Don’t Ask, Don’t Tell

I was sitting in the back of the room at a dealer certification workshop, joking with a boat builder representative that whenever a marine dealer has a problem, somehow his builder is always to blame.
Is it always true? Of course not, but in the case of the discussion going on around the room, the suggestion might have been warranted.
The discussion revolved around CSI, that telltale number that describes how happy our boating public is. And while many boat builders have CSI programs that offer a glimpse at how the end user perceives their product, they also indicate — at least in part — how the boaters perceive their dealers.
My question is: Where’s the number that grades the manufacturer, particularly from the dealers’ vantage point? It doesn’t exist.
Industry leaders have instituted certification programs to improve products on the manufacturing side and professionalism on the dealer side. But without formally addressing the relationship between the dealer and manufacturer, there’s a gaping hole in reaching our potential as an industry.

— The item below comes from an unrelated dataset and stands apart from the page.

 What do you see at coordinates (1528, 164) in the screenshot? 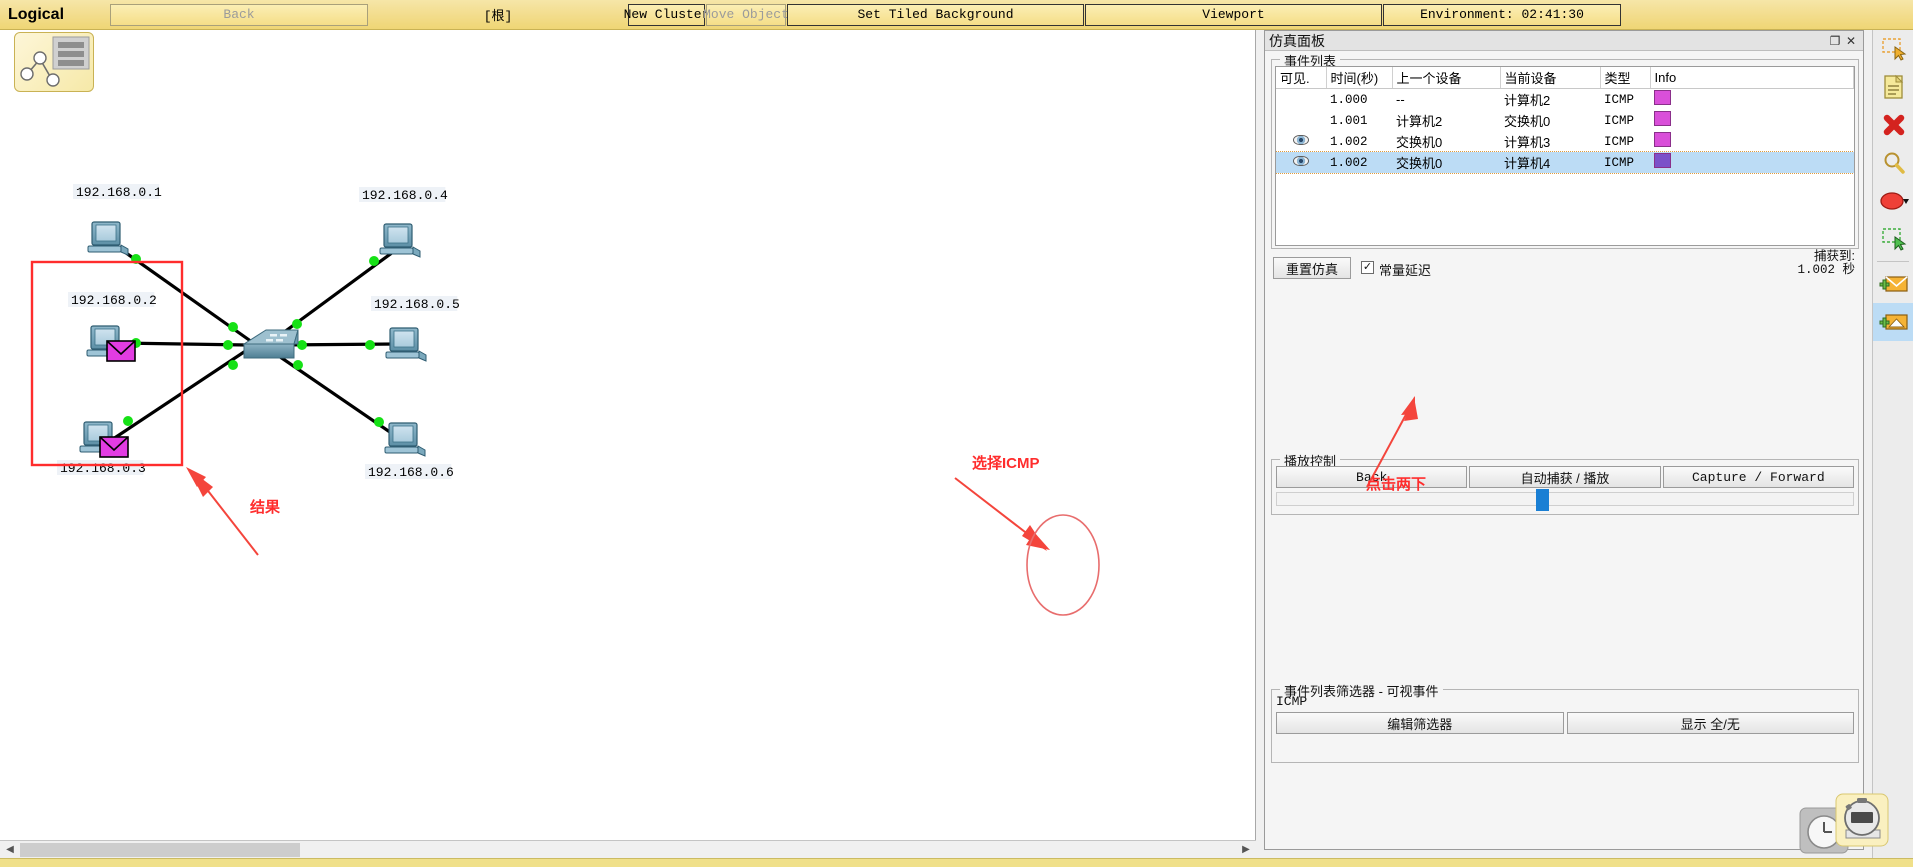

Let’s be honest: We can all acknowledge that there are some pretty poor dealers out there. And although we don’t hear it as often, there are also some crappy manufacturers. Despite all of these efforts to improve the consumer’s experience, there’s nothing to regulate, let alone monitor, what could be the most vital part of any boater’s experience: the relationship between the builders and their dealers. There’s nothing that sets standards for contracts, trust, management, understanding of the supply chain or other opportunities for improvement.

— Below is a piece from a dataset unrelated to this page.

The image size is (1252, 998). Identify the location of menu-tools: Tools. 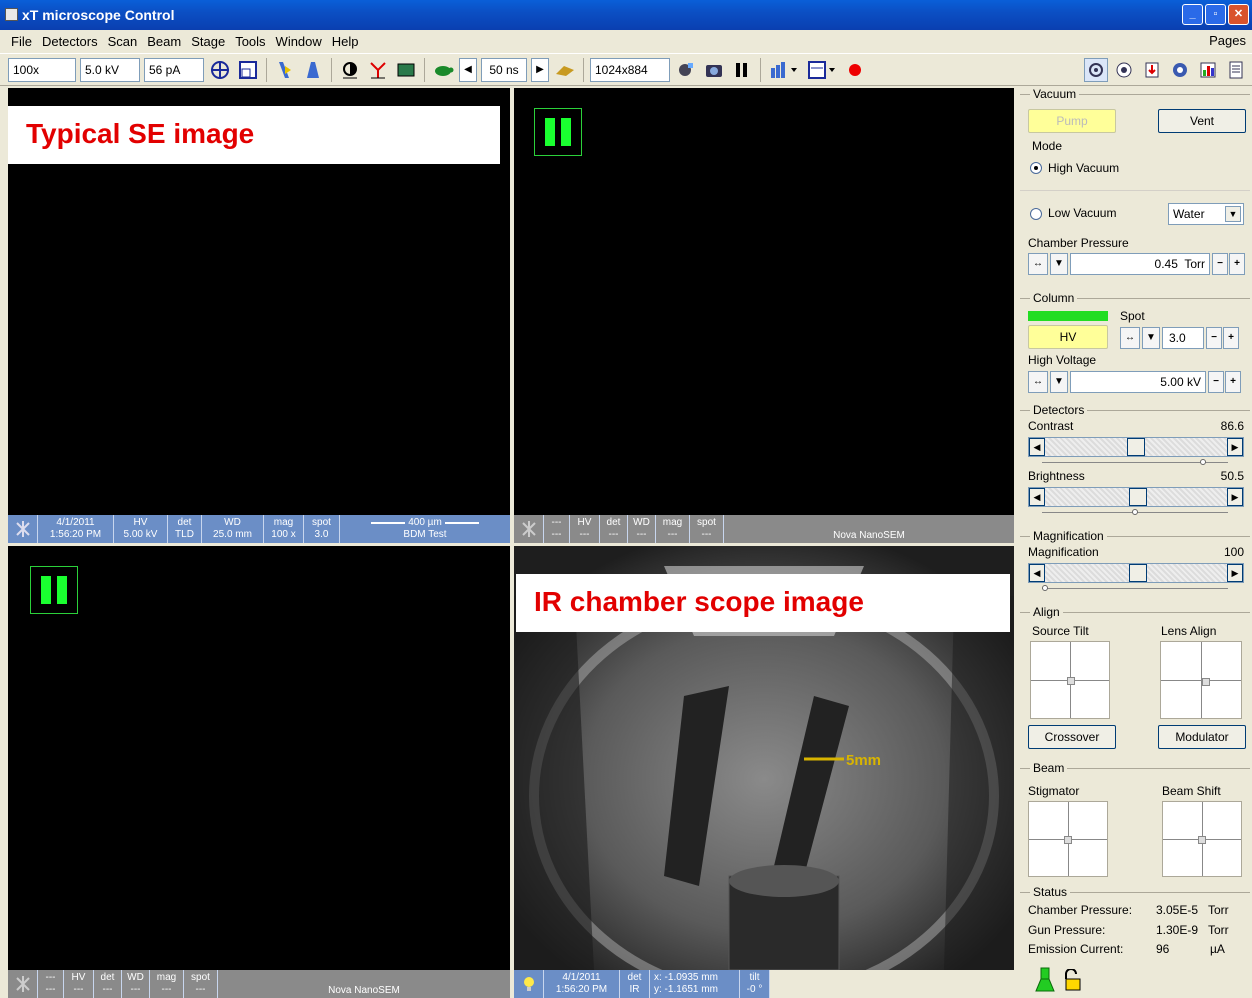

Oh, sure – there was the Dealer-Manufacturer Agreements Task Force. But what has happened since the task force introduced with great fanfare the “model” agreement language? Painfully little.
And what about Phase 2 of that task force’s efforts? Does anyone even remember that 100 NMMA boat builders were supposed to be on board by the end of Phase 2? There was also a Phase 3, which was supposed to be completed by October 1, which leads me to believe that Phase 2 was originally set to be achieved prior to that date. NMMA says it plans to reach that 100-builder mark next summer.
In the meantime, the only thing I’ve witnessed is an unbelievable increase in the number of dealers calling our offices to complain about being unjustly – in their minds — cancelled. Phase 3 was planned to be the development of a report card to monitor the program, but NMMA’s legal counsel has vetoed that idea, sinking hopes for a quantifiable and trackable improvement action plan.
Whether it comes to contracts or other less black-and-white aspects of the relationship, we need a starting point for improvement.
The longer we wait to create a realistic barometer of the successes and failures of these incredibly vital relationships, the longer it will take to correct the issues that are tearing them apart.